Our association with the National Trust began in 2005. Following a lengthy and detailed selection process, Vale are now one of the National Trust's longest licensed partners.
The remit was to design and manufacture a very special range of conservatories, aptly named "The National Trust Conservatory Collection". It consists of four stunning designs, each inspired by a different architectural period and style and built to Vale’s same exacting standards of quality. Every purchase from this range helps the National Trust conserve special places for ever, for everyone... thank you.
Belton House in Lincolnshire, with its classical proportions, symmetry and fine detailing, provides the inspiration for our Classical Georgian Conservatory.
Classical pilasters are positioned between each window and support ornamental eaves and gutter. The window and door sizes are calculated to align with the slender roof members, all in keeping with the passions and precision of the period. The Belton can be built in two standard heights, offering suitability to the proportions of both original Georgian homes and their modern equivalents.
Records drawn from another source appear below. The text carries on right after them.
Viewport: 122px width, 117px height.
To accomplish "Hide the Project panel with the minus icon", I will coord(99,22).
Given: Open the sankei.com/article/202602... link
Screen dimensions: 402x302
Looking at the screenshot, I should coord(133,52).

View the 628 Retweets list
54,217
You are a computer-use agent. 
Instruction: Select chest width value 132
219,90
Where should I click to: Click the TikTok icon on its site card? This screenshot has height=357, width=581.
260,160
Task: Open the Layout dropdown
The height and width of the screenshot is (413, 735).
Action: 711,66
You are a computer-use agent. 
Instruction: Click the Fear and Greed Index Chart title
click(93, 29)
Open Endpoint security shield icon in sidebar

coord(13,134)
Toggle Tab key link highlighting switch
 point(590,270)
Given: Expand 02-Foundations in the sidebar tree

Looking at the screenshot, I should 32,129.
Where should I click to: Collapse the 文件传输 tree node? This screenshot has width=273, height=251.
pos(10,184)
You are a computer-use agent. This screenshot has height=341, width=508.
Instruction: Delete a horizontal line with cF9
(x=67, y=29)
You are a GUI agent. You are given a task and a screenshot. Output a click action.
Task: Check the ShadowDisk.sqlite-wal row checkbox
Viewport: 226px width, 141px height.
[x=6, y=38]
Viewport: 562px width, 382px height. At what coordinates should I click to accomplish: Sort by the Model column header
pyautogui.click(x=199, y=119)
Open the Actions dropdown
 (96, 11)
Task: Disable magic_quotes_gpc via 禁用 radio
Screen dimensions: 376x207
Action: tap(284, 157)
A wide choice of traditional timber window designs is offered, all incorporating fine 26mm glaze bars and individual double glazed units. The eaves offer a choice of dentil or continuous mould depending on the level of decoration preferred.
This design is influenced by Hardwick Hall in Derbyshire - a 16th-century 'Prodigy house' designed for Bess of Hardwick, Elizabethan England's second most powerful and wealthy woman. Hardwick Hall is recognised as being one of Britain’s greatest Elizabethan stately homes. Inspired by this period of architecture we have designed a glazed conservatory which incorporates much of the fine detailing of the time.
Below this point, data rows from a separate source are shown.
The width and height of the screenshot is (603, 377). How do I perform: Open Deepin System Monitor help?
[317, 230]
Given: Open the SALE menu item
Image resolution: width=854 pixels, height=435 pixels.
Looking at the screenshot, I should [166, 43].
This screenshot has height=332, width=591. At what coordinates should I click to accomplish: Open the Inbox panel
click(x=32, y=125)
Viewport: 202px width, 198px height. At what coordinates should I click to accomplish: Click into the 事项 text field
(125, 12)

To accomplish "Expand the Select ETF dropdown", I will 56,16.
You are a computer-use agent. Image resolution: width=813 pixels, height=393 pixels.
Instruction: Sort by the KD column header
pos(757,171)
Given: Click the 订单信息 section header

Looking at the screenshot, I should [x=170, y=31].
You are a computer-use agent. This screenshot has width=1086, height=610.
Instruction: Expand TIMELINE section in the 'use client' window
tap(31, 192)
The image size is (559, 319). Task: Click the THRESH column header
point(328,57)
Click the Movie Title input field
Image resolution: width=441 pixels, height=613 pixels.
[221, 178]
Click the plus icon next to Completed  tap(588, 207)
The conservatory framework is built with delicately moulded timber mullions and period corner columns. We offer a choice of plain or castellated gutters and a wide choice of ridge detail.
Cragside House in Northumberland, an elaborate mansion in the Free Tudor style, provided the inspiration for our National Trust Cragside conservatory. It was the first house in the world to be lit using hydroelectric power and at one point the building included an astronomical observatory and a scientific laboratory.
During the Victorian era a large number of historical periods and styles were popular simultaneously and all were freely interpreted and mixed, the detailing exquisite and diverse in style. Vale's Cragside conservatory incorporates delicate framework punctuated with superbly detailed columns, lozenge motifs and other timber mouldings throughout the structure which reflect the period detailing.
The door and window designs can be created using traditional timber methods incorporating 26mm glaze bars and individual double glazed units. Alternatively, as was popular with the Victorians, decoration is created by means of metal tracery sitting to the exterior of the glass.
The design is influenced by The Argory in County Armagh - a fine example of neo-classical architecture. The Argory Conservatory features slender proportions, allowing flexibility to complement wider periods of architecture. Classical pilasters frame the front sections with decorative mouldings to the capital and base and an Ogee profile to the eaves.
As with the Belton, door and window designs are created using traditional timber methods incorporating 26mm glaze bars and individual double glazed units. All windows are top hung opening.